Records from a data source
-------------------------
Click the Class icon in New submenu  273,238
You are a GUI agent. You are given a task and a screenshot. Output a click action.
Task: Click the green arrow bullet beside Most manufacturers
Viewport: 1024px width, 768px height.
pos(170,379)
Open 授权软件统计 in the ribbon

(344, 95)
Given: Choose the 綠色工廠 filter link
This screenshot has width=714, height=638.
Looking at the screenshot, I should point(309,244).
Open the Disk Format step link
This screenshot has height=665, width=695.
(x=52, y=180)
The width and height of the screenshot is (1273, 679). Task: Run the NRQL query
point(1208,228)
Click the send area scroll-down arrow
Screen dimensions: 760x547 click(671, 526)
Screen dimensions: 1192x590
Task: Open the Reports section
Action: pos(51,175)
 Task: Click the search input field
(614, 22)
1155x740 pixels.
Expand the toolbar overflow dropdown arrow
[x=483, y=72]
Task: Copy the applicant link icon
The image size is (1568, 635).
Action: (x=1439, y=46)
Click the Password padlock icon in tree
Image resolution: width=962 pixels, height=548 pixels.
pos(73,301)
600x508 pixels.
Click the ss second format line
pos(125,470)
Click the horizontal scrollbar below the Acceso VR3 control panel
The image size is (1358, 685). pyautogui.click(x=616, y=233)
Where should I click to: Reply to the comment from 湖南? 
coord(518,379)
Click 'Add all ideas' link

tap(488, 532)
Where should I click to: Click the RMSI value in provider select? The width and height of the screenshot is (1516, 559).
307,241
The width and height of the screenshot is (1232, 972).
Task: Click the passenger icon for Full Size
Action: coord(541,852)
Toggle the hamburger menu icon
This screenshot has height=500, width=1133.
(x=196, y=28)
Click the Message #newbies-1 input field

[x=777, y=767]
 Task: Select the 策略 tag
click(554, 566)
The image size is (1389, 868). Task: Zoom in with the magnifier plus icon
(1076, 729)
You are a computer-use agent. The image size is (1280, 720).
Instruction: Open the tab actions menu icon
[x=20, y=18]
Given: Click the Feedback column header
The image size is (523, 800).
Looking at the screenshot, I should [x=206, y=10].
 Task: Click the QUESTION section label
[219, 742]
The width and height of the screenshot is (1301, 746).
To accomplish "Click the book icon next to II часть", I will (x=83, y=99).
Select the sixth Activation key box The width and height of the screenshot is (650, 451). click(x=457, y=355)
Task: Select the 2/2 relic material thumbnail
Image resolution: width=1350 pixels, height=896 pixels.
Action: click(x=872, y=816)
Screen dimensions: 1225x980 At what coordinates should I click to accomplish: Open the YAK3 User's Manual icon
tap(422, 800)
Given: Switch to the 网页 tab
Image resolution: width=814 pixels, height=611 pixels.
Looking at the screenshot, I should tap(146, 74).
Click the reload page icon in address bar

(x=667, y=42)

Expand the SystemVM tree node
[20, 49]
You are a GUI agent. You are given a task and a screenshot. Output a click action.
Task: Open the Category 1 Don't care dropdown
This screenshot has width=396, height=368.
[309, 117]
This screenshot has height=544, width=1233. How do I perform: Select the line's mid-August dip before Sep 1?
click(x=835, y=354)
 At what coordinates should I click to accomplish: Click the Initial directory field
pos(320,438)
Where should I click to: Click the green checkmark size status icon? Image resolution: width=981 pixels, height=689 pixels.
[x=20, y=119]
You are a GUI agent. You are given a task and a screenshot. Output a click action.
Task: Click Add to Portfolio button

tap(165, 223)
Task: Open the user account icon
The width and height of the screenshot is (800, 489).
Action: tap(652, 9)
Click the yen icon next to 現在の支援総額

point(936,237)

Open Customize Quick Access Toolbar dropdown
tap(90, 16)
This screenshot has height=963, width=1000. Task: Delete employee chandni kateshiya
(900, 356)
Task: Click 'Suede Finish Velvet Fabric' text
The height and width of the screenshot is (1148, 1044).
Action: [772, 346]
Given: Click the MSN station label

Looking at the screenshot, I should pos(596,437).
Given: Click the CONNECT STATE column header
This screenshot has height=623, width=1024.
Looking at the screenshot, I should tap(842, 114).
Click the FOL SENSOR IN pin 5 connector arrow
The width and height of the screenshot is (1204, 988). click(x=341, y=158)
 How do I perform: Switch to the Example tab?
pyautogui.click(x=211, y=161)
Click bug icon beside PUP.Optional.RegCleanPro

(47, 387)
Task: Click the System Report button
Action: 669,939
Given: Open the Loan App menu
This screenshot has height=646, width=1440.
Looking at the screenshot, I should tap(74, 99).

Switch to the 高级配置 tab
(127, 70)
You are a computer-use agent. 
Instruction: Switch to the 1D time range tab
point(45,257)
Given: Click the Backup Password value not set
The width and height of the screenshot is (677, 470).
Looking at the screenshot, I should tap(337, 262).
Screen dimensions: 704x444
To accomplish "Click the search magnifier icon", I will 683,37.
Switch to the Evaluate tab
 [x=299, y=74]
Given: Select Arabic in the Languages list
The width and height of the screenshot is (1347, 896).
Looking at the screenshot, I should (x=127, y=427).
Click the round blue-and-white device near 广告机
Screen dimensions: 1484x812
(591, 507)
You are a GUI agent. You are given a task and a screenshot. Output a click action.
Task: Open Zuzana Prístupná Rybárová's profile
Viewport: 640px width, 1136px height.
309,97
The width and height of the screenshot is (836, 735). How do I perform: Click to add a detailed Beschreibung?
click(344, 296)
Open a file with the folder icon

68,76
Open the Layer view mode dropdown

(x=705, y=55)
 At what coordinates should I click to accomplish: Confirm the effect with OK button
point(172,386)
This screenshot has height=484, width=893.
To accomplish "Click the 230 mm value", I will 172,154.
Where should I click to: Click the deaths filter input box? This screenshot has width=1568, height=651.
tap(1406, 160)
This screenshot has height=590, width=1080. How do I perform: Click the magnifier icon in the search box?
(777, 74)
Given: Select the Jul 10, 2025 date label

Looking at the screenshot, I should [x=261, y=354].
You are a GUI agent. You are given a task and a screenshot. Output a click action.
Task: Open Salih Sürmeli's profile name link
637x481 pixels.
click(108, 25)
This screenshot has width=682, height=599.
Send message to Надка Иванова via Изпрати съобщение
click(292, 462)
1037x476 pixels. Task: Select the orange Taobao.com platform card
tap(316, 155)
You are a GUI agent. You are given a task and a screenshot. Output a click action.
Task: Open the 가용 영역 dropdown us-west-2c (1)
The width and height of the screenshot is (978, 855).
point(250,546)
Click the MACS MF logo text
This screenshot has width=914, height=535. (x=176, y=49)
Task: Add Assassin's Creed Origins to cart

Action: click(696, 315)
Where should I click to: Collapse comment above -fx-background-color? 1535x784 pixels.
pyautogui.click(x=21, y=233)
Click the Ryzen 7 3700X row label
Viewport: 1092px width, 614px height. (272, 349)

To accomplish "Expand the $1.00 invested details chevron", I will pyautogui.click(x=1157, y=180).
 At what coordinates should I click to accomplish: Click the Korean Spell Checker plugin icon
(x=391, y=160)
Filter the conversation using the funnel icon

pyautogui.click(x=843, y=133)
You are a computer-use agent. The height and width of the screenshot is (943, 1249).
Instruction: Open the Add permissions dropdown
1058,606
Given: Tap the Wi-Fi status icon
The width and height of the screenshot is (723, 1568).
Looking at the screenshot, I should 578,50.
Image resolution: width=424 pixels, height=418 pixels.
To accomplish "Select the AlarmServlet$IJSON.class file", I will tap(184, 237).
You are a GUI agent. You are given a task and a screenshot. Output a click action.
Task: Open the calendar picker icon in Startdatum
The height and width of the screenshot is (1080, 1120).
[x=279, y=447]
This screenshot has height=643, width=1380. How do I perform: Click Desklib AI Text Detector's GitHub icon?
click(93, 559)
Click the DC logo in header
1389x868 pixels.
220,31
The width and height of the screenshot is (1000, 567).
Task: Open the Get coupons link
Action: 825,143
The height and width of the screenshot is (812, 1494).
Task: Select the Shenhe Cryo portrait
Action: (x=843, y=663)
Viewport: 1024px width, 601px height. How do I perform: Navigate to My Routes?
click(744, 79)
-------------------------
:: Activity ::
Report every line of the entries that carries the word "computer".

:: Task result ::
You are a computer-use agent. The image size is (1280, 720).
You are a computer-use agent. 
You are a computer-use agent. The height and width of the screenshot is (943, 1249).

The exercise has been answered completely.